2019-03-06  Roland Routh

Judge refuses to separate Rittmann murder case

WINDHOEK - High Court Judge Christi Liebenberg yesterday denied an application by Rhyno Richardo du Preez, 35, to have his trial separated from that of his co-accused and former lover Rachel Elizabeth Rittmann, 47, after he admitted to killing the former’s husband with her help on August 23, 2013 in Gobabis.

Du Preez basically admitted to all the allegations in the charge sheet and said he committed the dastardly deed because he was madly in love with Rachel and was prepared to do whatever she wanted for her to be happy. He said that he fell in love with Rachel after she sent him a Facebook friend request and they started a romantic relationship. He further stated he and Rachel agreed, planned and executed the killing of the deceased. They are on trial for murder, conspiracy to commit murder, robbery with aggravating circumstances and defeating or obstructing the course of justice.

According to the State, Du Preez and Rachel conspired to kill her husband, 35-year old Rudolph Henry Rittmann. It is alleged that they stabbed the late Rittmann to death at his home in Gobabis, and then drove the body in his vehicle to a secluded spot in the veldt, where they set the vehicle alight with the body of their victim inside.

According to Du Preez, he and Rachel were arrested on the morning of September 01, 2013 after sharing a bed the night before. He further admitted that he bought a packet of cable ties from a hardware store in Windhoek, before he embarked to Gobabis after receiving confirmation from Rachel that he should go and kill the deceased. 

When he arrived in Gobabis, Rachel asked him to wait in a bush outside the residence she shared with the deceased, where after he entered through a gate that she left open for him. 

When he arrived inside the house, he found the deceased asleep on the bed and he proceeded to tie the ankles of the deceased with the cable ties, but the deceased woke up and put up a struggle. 

He then grabbed hold of the deceased and in the meantime told Rachel to fetch a knife, which he used to stab the deceased several times until he succumbed. He and Rachel then withdrew money from the bank account of the deceased, from which Rachel gave him N$1 500 and bought fuel and water before they returned to the house where they cleaned the scene of the blood, Du Preez stated. He then left her at the house and drove with the body of the deceased in the direction of Windhoek where he set the car with the body inside alight and returned to Windhoek.

After the admissions were read into the record, Ileni Gebhart, the State funded lawyer for Du Preez asked the court to separate the trials of Du Preez and Rachel who still maintains her innocence as she fears her client will be prejudiced by evidence produced at the trial. 

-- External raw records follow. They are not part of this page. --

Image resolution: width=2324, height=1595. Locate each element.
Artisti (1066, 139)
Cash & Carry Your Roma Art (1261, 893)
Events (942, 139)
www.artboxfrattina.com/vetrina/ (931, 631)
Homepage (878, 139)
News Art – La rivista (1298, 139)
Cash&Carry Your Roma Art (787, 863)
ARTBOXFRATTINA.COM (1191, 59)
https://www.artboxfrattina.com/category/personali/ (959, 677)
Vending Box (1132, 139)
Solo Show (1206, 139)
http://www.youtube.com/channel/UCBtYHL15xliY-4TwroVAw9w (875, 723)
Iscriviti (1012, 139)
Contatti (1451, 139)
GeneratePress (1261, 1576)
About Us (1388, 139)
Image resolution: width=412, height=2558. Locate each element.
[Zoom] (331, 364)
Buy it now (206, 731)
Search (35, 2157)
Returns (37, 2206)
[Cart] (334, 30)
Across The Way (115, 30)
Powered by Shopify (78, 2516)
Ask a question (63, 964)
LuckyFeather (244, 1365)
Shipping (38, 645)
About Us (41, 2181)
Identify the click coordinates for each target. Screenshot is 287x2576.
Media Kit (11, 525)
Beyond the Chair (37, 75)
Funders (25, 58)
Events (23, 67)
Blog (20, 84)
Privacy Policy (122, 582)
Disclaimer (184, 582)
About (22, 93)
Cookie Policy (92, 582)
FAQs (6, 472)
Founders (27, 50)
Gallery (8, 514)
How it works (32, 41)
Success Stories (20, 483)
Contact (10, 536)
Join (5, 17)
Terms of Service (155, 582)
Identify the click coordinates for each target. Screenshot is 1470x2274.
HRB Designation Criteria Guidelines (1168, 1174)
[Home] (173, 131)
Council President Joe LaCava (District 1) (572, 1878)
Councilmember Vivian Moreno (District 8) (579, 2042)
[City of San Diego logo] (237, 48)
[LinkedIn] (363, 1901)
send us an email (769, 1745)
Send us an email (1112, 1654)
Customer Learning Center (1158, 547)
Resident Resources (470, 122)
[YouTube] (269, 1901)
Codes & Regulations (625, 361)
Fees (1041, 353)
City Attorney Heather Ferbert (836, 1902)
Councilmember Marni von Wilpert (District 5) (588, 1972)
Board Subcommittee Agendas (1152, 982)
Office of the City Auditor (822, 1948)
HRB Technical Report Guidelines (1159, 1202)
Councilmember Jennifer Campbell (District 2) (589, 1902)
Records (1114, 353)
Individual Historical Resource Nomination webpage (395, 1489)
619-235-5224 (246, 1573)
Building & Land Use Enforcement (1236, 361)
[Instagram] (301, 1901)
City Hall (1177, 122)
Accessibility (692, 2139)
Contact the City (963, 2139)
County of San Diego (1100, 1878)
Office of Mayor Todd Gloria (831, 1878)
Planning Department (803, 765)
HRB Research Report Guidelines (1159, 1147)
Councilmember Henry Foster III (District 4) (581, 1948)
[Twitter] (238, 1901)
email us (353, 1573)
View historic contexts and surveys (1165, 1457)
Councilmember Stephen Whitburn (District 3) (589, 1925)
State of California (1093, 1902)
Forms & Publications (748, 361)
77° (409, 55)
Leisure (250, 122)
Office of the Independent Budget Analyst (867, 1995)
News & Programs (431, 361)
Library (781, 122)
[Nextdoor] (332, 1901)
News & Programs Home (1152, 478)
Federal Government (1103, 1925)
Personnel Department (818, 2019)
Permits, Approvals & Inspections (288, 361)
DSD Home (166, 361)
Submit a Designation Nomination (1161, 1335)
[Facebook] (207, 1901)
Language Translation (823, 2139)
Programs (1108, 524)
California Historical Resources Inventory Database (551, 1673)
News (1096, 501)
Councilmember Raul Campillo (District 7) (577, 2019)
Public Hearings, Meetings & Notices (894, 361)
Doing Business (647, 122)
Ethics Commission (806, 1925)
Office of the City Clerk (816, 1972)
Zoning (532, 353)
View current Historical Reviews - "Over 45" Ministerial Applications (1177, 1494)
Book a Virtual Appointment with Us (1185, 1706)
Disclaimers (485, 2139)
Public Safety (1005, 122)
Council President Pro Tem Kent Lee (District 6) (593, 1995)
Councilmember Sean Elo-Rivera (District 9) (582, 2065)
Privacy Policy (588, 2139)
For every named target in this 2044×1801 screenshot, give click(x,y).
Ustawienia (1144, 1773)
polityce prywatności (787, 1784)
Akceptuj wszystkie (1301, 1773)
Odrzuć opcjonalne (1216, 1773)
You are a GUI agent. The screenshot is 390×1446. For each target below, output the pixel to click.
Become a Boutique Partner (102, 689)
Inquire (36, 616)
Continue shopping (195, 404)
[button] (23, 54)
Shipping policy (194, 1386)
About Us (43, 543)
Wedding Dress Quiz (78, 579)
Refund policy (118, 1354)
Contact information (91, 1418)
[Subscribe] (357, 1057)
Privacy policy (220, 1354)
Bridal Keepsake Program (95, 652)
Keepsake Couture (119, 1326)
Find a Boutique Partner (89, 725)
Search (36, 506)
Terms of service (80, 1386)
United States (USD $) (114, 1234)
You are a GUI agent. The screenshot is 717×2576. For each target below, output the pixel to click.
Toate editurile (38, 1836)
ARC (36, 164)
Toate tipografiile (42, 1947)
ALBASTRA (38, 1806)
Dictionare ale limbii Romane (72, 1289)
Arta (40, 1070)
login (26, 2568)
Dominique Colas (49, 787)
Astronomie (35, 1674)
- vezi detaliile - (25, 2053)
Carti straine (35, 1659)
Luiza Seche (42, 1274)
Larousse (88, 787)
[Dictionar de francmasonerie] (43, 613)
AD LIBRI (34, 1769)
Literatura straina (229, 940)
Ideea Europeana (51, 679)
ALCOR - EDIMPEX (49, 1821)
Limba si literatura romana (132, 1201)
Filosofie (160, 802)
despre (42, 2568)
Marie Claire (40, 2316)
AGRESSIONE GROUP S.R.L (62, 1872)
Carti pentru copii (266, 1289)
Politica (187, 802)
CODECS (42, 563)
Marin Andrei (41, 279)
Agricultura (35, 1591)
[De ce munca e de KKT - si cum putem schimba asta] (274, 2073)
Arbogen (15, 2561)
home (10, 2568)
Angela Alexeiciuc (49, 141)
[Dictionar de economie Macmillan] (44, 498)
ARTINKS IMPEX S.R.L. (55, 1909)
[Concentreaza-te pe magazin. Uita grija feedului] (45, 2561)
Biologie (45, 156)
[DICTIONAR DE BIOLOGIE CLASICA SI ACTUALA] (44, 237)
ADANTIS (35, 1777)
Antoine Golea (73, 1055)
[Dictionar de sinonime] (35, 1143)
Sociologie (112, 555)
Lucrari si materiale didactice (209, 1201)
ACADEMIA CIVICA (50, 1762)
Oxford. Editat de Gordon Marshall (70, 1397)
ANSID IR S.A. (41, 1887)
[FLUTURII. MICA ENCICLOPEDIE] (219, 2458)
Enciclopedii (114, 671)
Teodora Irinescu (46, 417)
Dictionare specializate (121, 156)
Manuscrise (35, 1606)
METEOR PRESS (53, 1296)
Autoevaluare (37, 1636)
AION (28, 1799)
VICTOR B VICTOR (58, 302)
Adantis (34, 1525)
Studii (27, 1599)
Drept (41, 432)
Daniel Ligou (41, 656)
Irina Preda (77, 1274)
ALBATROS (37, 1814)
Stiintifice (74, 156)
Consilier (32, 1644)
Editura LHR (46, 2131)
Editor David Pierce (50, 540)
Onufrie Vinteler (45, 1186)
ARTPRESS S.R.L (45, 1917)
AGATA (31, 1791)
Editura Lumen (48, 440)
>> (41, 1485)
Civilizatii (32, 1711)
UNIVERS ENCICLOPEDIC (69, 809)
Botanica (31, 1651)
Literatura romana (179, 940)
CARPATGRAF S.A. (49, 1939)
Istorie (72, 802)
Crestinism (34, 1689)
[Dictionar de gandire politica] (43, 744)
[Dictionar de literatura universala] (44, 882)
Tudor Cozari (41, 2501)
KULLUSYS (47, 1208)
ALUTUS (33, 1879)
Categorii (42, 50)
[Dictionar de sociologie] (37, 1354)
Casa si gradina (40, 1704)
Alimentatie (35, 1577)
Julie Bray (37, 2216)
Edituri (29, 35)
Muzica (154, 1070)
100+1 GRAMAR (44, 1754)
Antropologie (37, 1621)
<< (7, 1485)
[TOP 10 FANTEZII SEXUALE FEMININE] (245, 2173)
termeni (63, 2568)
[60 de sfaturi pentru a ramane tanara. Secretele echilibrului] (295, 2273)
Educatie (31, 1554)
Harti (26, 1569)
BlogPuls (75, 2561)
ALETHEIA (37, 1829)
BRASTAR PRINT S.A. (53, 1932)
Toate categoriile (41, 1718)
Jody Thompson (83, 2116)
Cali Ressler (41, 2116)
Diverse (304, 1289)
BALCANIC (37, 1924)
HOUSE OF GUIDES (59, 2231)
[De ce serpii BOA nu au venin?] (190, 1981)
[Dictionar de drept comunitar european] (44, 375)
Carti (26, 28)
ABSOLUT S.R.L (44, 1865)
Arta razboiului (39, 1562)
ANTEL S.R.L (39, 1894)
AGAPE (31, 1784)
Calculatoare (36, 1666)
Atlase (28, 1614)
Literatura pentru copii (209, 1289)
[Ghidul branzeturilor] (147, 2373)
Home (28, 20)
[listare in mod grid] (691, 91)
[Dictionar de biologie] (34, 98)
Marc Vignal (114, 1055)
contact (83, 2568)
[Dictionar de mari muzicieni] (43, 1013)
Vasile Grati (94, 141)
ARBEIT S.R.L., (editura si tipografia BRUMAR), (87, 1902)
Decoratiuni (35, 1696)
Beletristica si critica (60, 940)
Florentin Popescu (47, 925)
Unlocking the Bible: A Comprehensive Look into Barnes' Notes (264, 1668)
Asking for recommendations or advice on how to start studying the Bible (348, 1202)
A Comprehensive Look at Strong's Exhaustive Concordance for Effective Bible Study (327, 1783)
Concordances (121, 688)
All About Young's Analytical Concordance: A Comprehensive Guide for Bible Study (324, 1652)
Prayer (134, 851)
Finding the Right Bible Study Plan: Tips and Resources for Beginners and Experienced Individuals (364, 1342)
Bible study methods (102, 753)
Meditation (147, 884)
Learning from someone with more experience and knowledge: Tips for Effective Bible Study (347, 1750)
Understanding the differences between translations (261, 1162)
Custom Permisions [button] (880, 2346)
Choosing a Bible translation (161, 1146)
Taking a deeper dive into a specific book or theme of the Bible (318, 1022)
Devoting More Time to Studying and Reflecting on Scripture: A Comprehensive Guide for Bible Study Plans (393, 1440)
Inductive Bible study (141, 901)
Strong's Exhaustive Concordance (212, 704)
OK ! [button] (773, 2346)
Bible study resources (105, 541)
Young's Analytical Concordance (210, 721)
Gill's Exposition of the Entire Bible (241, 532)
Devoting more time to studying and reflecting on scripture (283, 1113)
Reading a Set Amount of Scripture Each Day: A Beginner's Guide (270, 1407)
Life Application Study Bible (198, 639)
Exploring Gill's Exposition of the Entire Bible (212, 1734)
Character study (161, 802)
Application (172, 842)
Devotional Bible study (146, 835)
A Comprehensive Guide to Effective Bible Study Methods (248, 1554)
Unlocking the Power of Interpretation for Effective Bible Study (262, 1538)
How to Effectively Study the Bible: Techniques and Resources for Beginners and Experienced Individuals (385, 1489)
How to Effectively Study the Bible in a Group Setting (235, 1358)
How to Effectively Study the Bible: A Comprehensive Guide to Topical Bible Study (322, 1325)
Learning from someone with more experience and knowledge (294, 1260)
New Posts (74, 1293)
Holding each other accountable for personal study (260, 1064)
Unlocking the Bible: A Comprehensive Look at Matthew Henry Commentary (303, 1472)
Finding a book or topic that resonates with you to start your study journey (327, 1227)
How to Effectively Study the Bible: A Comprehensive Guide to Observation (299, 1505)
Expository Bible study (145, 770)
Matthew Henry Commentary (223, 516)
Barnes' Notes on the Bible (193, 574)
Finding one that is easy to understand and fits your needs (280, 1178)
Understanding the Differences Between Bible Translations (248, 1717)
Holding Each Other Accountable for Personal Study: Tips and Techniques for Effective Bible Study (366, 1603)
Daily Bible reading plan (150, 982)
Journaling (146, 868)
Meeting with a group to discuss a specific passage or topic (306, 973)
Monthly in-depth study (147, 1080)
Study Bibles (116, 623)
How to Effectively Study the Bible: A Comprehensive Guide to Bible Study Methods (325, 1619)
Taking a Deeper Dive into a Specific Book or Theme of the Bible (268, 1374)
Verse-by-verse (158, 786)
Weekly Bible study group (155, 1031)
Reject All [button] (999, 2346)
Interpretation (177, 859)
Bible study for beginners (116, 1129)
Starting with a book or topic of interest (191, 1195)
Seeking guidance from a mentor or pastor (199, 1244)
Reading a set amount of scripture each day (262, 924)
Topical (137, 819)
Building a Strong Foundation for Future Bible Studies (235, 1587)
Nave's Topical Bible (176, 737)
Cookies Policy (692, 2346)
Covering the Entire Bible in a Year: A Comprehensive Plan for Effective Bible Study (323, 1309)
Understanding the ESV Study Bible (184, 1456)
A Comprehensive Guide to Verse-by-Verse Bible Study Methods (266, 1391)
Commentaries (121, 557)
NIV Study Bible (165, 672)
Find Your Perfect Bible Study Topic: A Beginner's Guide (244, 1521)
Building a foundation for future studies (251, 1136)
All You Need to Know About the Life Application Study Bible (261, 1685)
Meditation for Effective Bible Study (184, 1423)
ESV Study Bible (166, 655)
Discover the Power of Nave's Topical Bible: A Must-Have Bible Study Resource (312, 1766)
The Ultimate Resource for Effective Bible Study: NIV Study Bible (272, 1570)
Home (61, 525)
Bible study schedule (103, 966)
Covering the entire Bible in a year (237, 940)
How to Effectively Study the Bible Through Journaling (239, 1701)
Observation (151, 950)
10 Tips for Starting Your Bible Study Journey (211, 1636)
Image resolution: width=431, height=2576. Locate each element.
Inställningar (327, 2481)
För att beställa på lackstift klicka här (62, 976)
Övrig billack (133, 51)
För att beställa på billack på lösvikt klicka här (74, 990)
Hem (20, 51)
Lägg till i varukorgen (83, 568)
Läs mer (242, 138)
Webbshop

State Advocate Marthino Olivier opposed the separation and said that not all elements of the offences were admitted. In his ruling, Judge Liebenberg said that it should be borne in mind that the mere fact that the accused persons may incriminate each other reciprocally does not create an injustice. “On the contrary, it is often in the interest of justice that accused persons be tried together so that the court can have all the evidence before it, putting the court in a better position to determine the guilt and the respective degrees of each accused’s blameworthiness,” the judge remarked. He went on to say that Du Preez has failed to show on a balance of probabilities that he will suffer probable justice in a joint trial. In this instance, it would be in the best interest of both the accused persons if the court has all the facts before it, when finally called upon to decide their respective degrees of guilt, and what is the nature of the crime they committed.

Yesterday, two employees of Old Mutual where the deceased had investments testified that Rachel made enquiries into her husband’s will and the beneficiaries of his investments just days before his murder.